Celle-ci va carrément grimper en puissance et qualité sur le redoutable « Larva Venom » qui ne cesse de jouer en continu sur la brutalité et les rythmiques débridées, pour offrir le morceau le plus radical de ce cru 2021 tant ça ne débande jamais et conserve toute son attractivité sans y perdre en férocité. Si ça peut facilement rappeler les grandes heures de « Fuck God-Disease Process » de par la noirceur et la violence qui s’en dégagent (ainsi que par le son plus organique) le résultat n’en est que meilleur et montre que la bande a toujours de beaux restes et qu’elle sait encore conserver une certaine sobriété que l’on croyait disparue, ou du moins partiellement. Si le suffocant et lourd « Daemonfire » qui s’enchaîne montre une qualité d’écriture un peu moindre et une certaine linéarité générale (bien que restant quand même fort convenable), la conclusion va être nettement plus intéressante même si ça reste convenu et sans surprises. Car entre l’énervé et violent « Cyclones Of Steel » et le plus technique et massif « Sentinel » (porté une ambiance aérienne et éthérée pas dégueulasse) tout cela se termine fort convenablement et prouve que la longue attente en valait la peine, et qu’elle est largement comblée.

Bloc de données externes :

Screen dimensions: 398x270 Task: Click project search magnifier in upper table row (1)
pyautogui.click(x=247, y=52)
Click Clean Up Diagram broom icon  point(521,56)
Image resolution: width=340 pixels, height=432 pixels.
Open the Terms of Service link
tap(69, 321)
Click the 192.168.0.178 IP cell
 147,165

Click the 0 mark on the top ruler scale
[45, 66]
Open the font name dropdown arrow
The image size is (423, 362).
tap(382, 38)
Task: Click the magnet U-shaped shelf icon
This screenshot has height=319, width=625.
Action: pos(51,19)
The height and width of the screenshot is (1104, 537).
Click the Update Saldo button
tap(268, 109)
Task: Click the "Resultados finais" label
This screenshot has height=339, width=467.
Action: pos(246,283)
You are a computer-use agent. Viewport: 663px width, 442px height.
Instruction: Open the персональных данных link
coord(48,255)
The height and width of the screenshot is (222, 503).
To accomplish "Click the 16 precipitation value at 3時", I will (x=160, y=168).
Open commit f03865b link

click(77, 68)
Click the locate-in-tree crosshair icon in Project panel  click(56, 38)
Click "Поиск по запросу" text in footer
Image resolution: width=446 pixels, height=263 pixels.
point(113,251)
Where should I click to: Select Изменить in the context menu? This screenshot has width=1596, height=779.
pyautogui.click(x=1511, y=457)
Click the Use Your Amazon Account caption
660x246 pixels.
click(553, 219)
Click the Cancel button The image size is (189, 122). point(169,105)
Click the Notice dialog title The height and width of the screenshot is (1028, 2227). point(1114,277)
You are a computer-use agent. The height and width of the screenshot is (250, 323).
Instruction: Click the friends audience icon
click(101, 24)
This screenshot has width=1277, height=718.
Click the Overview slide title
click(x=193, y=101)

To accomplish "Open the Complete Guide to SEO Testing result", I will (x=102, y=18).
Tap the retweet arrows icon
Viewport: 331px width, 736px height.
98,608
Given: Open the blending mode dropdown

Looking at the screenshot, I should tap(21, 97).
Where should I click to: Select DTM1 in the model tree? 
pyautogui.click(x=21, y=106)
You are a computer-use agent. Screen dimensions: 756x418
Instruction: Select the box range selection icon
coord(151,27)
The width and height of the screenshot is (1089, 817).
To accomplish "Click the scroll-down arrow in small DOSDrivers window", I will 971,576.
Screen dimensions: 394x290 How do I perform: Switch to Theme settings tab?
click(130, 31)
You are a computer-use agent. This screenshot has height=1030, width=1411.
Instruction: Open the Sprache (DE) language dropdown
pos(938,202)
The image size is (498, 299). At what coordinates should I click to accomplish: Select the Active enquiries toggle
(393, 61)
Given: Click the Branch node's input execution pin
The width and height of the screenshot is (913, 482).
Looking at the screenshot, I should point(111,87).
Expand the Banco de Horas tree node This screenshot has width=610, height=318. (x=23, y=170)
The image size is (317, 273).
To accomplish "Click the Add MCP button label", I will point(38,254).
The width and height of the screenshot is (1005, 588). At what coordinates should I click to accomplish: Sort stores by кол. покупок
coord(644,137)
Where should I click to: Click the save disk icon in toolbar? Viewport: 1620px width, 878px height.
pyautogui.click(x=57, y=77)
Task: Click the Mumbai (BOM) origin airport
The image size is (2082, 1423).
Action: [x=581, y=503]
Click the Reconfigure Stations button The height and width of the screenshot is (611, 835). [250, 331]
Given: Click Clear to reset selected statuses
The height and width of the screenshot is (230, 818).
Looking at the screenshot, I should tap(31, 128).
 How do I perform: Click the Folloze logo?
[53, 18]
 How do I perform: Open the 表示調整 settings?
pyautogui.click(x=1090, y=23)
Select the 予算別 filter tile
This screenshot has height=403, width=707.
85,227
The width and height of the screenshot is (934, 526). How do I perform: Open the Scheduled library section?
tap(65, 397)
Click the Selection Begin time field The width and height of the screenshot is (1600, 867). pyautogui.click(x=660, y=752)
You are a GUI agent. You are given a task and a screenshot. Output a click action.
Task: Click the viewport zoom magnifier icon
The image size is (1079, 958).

Sans être un incontournable cet opus se place dans le haut du panier des aventures musicales des sudistes qui continuent leur petit bonhomme de chemin contre vents et marées, et ce malgré les habituelles mauvaises langues. Si tout cela reste balisé et convenu (sans pour autant changer la donne envers le statut des bordelais) cet équilibre entre ses deux périodes se révèle bien foutu et accrocheur, et ce même si on a parfois la sensation d’un recyclage permanent du côté des riffs et des patterns – mais qui est largement compensé par la composition directe et affûtée ainsi que la durée qui ne s’éternise pas. Du coup sans pour autant gagner de nouveaux fans (et sans marquer les bilans annuels de son empreinte) l’entité conservera ceux déjà présents et ça n’est déjà pas si mal dans un genre devenu aussi concurrentiel dans l’hexagone, où il est de plus en plus difficile de durer dans le temps et de se maintenir à un certain niveau d’efficacité… chose qui est le cas ici.